So what is it with the Ford Bros. goons and their anti-urban henchman, C
“This is the old hokey-pokey,” said Councillor Ford about the alleged shenanigans down on the waterfront. Hokey-pokey being, I guess, the kissing cousin to the boondoggle, and a safe way to hint at corruption without the worry of having to prove it.
“Councillor Doug Ford has turned a dark shade of purple as he rants about Waterfront Toronto,” Toronto Sun reporter Don Peat tweeted.
“You’re looking at a million dollars for 36 umbrellas and a rock, two rocks, two big rocks,” Mayor Ford pointed out about the design of Sugar Beach. “Two rocks. Where did these rocks come from?” he asked staff, pretty much rhetorically. “A rock is a signature piece?”
“This is a cancer we must cut out,” the mayor declared.
“It is emblematic of Waterfront Toronto that they just don’t get the value of a dollar,” Councillor Denzil Minnan-Wong stated, as if he alone in his tight-fisted, small-mindedness, understood.
“You’re missing the point in Sugar Beach!” Deputy Mayor Norm Kelly told the Executive Committee.
Ahh, yes. You’re missing the point. Especially you, TweetleDum, TweetleDumber and TweetleDMW.
My initial reaction was to look for deeper meaning or intentions in such intemperate outbursts although with these guys it isn’t an irregular occurrence.
But you will remember back nearly 3 years ago, Councillor Ford had big plans for some of the waterfront. Such monumentally huge plans that he appeared to have left his brother, the mayor, out of the loop. Ferris wheels. Monorails. Shopping malls.
You know, a place where people would actually want to go to visit and not some high concept, artsy-fartsy park.
With those plans shot down and the first leg pulled out from under the Ford mayoralty, I immediately thought, so what are these guys up to now? What plans had they hatched that were under threat by the slow but steady march of redevelopment by WaterfrontTO?

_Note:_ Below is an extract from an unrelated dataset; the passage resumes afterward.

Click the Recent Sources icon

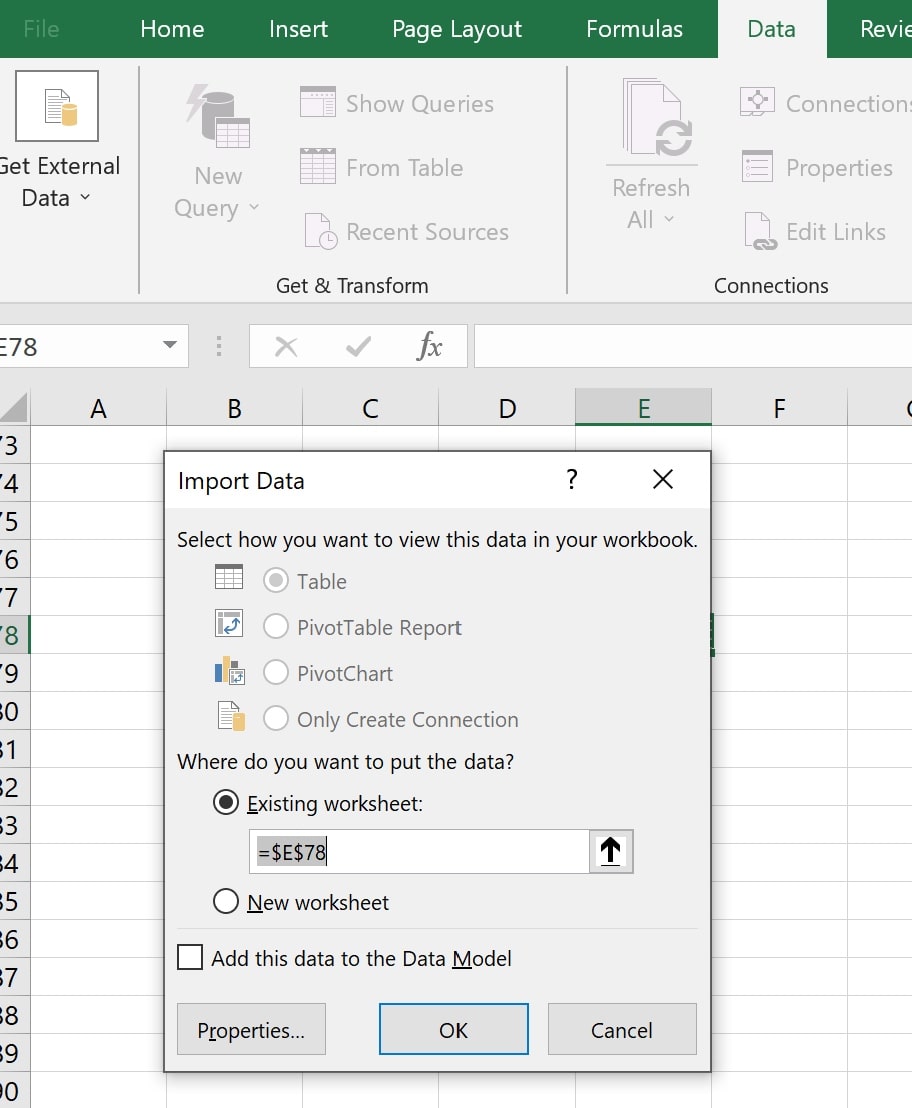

Of course, at this point, that may be over-thinking things, giving the boys way too much credit. Perhaps Christopher Hume last week summed it up best when he took exception to Councillor Minnan-Wong’s tirade about WaterfrontTO. “The problem is Minnan-Wong’s Toronto is dull, sterile and cheap,” Hume wrote.
Like the Fords, the councillor’s view of the public realm extends only as far as the roads he drives on. You want green space? It’s called a backyard. With a lawn. The suburbs like those his Don Mills ward is located in were intended to do away with the need for the public realm. Public realm? That’s what we have malls for.

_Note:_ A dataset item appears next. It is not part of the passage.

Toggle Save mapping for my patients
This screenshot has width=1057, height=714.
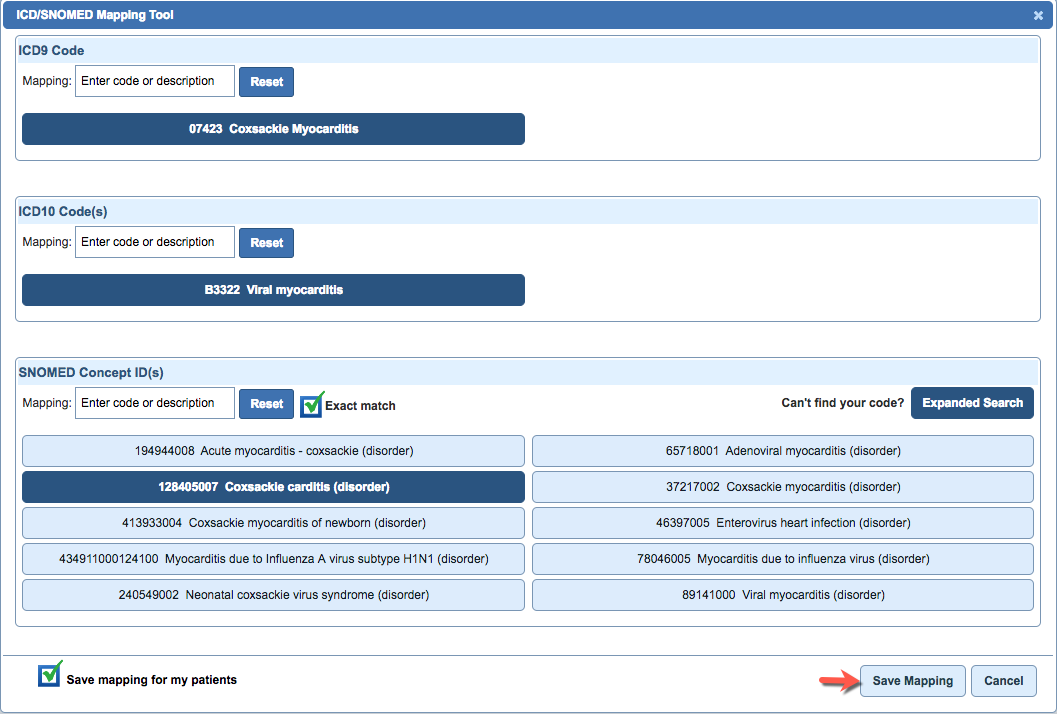(x=48, y=676)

I don’t want to get all high-falutin and world class city-ish here but truly great cities are measured by their public spaces. Think London, Paris, Barcelona, Washington DC, New York, Vancouver and what immediately comes to mind?
“That’s all well and good but do we really need all those fancy gargoyles around the place?” asks the medieval French version of Councillor Denzil Minnan-Wong when looking at the plans for Notre Dame.
But Toronto’s no London, Paris, Barcelona, etc., etc. We’re Toronto. We don’t do public space. We keep our taxes low.
What’s really annoying about all this is, these so-called fiscal conservatives cluck, cluck, cluck over $12,000 umbrellas and $500,000 rocks while steadfastly ignoring the fact that, according to Mr. Hume, projects like Sugar Beach have contributed to bringing some $2.6 billion in private investment to the waterfront. The public sector, working with the private sector, to enhance the quality of life for residents of Toronto. Just like Councillor Ford is always on about.
Maybe that’s what’s really stuck in their collective craws. The very idea that government can work, that government can actually contribute to the well-being of the city it’s in place to serve. Sure, it might cost some money but it isn’t always about a zero sum equation. We can have roads and beautiful parks too!
Or maybe, it’s all just about crass, retail, low rent politics. As has been stated many times by many people during the course of this administration, it’s about the cost of everything and the value of nothing. A sad reflection of the penurious imagination too many of us bring to table when talking about Toronto.